───── Material for this task ─────

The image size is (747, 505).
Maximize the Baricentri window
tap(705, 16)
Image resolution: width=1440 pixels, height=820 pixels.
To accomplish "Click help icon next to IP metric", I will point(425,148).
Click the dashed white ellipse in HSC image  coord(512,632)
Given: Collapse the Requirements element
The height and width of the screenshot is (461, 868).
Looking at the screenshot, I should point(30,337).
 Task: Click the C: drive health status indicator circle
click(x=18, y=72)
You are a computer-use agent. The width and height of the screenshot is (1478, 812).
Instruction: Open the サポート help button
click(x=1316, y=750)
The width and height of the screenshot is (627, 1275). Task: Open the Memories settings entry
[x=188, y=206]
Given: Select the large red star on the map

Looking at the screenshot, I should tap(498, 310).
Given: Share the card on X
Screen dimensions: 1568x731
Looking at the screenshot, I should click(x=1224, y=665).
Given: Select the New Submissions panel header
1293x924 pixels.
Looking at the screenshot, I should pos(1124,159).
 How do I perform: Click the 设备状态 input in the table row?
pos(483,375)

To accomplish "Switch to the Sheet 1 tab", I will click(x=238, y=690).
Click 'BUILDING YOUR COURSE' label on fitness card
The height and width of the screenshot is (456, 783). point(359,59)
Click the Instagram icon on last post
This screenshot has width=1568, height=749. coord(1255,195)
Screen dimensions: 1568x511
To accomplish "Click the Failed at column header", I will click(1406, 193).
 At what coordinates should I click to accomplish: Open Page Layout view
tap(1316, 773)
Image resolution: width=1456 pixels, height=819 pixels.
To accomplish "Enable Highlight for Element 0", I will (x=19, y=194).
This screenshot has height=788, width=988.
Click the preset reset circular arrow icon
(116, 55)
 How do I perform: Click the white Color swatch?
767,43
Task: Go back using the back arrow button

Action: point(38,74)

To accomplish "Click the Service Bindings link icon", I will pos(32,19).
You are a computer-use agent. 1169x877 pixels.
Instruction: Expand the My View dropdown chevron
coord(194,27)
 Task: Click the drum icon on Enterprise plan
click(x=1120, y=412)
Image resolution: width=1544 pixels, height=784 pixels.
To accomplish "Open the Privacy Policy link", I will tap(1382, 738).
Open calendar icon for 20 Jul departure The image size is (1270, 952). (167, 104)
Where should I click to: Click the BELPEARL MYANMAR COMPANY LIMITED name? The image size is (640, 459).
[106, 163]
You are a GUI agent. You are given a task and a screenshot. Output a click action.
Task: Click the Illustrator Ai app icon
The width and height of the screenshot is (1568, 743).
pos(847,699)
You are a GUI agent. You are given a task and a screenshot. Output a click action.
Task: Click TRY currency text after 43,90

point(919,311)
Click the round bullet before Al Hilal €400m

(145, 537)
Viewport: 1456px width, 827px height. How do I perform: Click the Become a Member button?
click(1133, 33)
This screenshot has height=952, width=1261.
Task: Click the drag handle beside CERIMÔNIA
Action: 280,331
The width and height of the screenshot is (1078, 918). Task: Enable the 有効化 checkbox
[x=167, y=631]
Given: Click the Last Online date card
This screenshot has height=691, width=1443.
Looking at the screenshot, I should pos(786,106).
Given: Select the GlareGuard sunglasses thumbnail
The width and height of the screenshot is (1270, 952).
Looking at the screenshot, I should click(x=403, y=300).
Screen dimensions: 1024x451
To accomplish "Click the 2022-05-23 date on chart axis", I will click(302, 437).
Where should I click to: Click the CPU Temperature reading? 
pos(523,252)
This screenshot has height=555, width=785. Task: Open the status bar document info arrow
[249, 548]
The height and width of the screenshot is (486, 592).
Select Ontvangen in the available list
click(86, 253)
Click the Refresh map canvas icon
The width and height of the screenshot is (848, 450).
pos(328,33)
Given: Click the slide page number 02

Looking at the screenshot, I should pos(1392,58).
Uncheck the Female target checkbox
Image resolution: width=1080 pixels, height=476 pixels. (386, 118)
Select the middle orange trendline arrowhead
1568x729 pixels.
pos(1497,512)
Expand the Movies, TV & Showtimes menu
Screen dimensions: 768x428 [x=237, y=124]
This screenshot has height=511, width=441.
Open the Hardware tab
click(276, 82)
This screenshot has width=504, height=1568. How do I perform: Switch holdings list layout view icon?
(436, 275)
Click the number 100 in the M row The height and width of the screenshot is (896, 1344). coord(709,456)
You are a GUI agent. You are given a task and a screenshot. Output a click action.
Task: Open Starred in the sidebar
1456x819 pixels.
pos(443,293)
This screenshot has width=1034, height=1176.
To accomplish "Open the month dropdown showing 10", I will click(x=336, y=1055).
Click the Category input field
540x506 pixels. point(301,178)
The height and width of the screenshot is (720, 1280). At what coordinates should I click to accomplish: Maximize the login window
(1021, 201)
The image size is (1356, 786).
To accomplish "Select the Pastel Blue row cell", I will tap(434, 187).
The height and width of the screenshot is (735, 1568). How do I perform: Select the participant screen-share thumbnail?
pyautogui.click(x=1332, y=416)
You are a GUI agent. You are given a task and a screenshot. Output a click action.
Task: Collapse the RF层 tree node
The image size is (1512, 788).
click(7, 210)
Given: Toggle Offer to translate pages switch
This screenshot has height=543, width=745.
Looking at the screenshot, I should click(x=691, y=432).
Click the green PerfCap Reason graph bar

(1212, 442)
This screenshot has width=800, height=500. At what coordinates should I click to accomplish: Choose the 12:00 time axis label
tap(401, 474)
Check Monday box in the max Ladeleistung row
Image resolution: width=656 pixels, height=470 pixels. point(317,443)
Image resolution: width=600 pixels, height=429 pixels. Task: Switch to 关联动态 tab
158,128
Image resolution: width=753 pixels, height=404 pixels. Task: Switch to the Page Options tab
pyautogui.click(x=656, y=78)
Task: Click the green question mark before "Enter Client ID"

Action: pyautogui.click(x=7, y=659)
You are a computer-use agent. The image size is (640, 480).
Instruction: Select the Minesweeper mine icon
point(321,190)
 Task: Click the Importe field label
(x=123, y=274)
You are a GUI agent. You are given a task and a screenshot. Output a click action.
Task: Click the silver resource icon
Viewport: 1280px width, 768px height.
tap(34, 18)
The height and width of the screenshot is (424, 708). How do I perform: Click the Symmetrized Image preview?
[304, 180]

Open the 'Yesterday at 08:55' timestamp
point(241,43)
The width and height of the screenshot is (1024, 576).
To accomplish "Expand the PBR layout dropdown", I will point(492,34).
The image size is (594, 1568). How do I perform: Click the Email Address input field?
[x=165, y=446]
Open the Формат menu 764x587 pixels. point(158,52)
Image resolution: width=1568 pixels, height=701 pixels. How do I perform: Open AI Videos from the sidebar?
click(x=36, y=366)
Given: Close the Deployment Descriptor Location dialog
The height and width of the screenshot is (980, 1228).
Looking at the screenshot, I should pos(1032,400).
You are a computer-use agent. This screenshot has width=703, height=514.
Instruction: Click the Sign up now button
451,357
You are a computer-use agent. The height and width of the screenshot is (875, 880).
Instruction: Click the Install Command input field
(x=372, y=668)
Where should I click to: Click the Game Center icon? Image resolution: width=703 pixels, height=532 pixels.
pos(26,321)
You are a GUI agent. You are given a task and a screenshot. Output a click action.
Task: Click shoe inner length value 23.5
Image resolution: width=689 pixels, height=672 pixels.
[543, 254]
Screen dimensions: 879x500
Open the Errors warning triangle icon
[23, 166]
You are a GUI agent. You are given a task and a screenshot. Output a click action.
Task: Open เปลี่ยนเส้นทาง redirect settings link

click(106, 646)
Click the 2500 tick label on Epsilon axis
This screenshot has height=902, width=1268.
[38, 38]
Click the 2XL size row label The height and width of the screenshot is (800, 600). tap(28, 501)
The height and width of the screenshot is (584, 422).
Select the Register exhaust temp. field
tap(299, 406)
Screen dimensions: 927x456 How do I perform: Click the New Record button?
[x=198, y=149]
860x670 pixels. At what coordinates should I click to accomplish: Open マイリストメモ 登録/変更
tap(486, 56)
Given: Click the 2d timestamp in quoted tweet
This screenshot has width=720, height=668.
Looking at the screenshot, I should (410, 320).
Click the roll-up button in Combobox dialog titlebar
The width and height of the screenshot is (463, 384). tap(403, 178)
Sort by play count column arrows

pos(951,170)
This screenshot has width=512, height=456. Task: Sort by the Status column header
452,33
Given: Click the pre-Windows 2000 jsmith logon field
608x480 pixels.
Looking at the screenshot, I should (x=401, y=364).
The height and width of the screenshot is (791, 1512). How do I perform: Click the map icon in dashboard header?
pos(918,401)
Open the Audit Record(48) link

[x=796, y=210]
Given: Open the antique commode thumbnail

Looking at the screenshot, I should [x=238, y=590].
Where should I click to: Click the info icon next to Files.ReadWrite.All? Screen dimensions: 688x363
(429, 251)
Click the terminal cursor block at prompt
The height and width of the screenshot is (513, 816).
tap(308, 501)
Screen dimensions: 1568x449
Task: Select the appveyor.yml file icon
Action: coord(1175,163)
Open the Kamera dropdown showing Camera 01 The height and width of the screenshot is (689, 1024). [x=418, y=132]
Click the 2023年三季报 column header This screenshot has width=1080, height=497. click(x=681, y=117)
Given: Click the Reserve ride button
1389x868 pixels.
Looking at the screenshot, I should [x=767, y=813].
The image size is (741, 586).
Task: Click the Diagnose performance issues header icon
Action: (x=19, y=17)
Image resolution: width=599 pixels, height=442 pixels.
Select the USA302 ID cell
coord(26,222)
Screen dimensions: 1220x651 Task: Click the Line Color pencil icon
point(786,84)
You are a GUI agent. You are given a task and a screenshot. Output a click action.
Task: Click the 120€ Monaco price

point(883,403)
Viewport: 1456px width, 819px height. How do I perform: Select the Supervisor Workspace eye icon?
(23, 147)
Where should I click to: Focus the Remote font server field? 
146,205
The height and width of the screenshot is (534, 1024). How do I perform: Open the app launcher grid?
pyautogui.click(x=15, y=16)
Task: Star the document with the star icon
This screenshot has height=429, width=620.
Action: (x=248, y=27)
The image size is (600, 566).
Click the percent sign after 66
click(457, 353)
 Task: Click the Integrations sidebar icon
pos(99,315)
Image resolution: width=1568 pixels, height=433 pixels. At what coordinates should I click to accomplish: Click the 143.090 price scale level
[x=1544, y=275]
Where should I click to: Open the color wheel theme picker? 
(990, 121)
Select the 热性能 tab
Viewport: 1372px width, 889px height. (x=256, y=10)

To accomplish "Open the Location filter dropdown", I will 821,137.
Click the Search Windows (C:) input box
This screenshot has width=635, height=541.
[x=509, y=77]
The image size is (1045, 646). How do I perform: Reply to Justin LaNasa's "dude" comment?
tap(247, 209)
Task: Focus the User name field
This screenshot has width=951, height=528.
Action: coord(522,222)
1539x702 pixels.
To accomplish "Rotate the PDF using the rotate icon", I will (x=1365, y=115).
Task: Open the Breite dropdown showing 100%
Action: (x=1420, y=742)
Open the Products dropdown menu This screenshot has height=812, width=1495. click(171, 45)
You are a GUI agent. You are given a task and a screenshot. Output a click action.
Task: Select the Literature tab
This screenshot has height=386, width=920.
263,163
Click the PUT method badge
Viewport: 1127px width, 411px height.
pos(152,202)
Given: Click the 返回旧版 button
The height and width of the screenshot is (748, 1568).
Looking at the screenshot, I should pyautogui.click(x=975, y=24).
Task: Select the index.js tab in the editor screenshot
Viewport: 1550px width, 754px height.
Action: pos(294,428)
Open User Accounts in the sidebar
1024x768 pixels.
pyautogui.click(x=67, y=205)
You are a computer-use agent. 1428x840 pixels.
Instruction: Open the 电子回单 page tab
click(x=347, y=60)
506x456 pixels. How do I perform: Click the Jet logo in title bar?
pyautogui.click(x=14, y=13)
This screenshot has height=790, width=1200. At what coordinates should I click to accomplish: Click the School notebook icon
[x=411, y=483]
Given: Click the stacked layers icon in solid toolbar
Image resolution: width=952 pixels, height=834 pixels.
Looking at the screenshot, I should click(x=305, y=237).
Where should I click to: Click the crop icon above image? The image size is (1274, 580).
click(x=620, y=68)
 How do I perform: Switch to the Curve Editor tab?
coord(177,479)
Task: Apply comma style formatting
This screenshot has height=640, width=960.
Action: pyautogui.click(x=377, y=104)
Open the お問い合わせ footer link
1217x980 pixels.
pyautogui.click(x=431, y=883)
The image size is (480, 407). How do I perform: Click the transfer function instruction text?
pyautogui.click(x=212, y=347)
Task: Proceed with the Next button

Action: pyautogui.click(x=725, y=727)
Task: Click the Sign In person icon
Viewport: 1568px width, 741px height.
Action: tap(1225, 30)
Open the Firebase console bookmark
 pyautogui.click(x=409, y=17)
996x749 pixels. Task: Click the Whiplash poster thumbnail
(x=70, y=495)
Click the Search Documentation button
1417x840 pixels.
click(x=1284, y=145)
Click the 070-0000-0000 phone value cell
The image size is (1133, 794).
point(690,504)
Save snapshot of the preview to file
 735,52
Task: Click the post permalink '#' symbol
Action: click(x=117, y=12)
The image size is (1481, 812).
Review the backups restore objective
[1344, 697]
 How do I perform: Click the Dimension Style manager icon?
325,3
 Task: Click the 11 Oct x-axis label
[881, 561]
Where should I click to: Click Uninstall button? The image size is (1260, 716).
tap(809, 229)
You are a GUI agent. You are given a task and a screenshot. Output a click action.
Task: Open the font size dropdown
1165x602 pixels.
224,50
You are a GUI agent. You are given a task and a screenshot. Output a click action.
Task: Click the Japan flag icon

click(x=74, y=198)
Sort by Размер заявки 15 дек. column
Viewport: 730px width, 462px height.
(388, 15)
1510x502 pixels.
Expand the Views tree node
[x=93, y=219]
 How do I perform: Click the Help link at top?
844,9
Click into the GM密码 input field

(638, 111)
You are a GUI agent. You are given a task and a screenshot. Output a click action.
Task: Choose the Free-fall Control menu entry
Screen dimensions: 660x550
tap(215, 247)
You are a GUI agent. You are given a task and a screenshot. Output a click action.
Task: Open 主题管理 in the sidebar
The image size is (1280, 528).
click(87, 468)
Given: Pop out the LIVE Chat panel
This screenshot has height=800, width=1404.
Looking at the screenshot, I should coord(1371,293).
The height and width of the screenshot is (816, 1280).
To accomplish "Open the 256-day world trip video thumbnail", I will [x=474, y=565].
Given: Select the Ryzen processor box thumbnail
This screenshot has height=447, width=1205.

─────

• Task: Copy out again every line beginning with the one that contains "Given: Share the card on X" and continuing through the one that contains "click(x=1120, y=412)", with both of those lines included.

• Output for this exercise:
Given: Share the card on X
Screen dimensions: 1568x731
Looking at the screenshot, I should click(x=1224, y=665).
Given: Select the New Submissions panel header
1293x924 pixels.
Looking at the screenshot, I should pos(1124,159).
 How do I perform: Click the 设备状态 input in the table row?
pos(483,375)

To accomplish "Switch to the Sheet 1 tab", I will click(x=238, y=690).
Click 'BUILDING YOUR COURSE' label on fitness card
The height and width of the screenshot is (456, 783). point(359,59)
Click the Instagram icon on last post
This screenshot has width=1568, height=749. coord(1255,195)
Screen dimensions: 1568x511
To accomplish "Click the Failed at column header", I will click(1406, 193).
 At what coordinates should I click to accomplish: Open Page Layout view
tap(1316, 773)
Image resolution: width=1456 pixels, height=819 pixels.
To accomplish "Enable Highlight for Element 0", I will (x=19, y=194).
This screenshot has height=788, width=988.
Click the preset reset circular arrow icon
(116, 55)
 How do I perform: Click the white Color swatch?
767,43
Task: Go back using the back arrow button

Action: point(38,74)

To accomplish "Click the Service Bindings link icon", I will pos(32,19).
You are a computer-use agent. 1169x877 pixels.
Instruction: Expand the My View dropdown chevron
coord(194,27)
 Task: Click the drum icon on Enterprise plan
click(x=1120, y=412)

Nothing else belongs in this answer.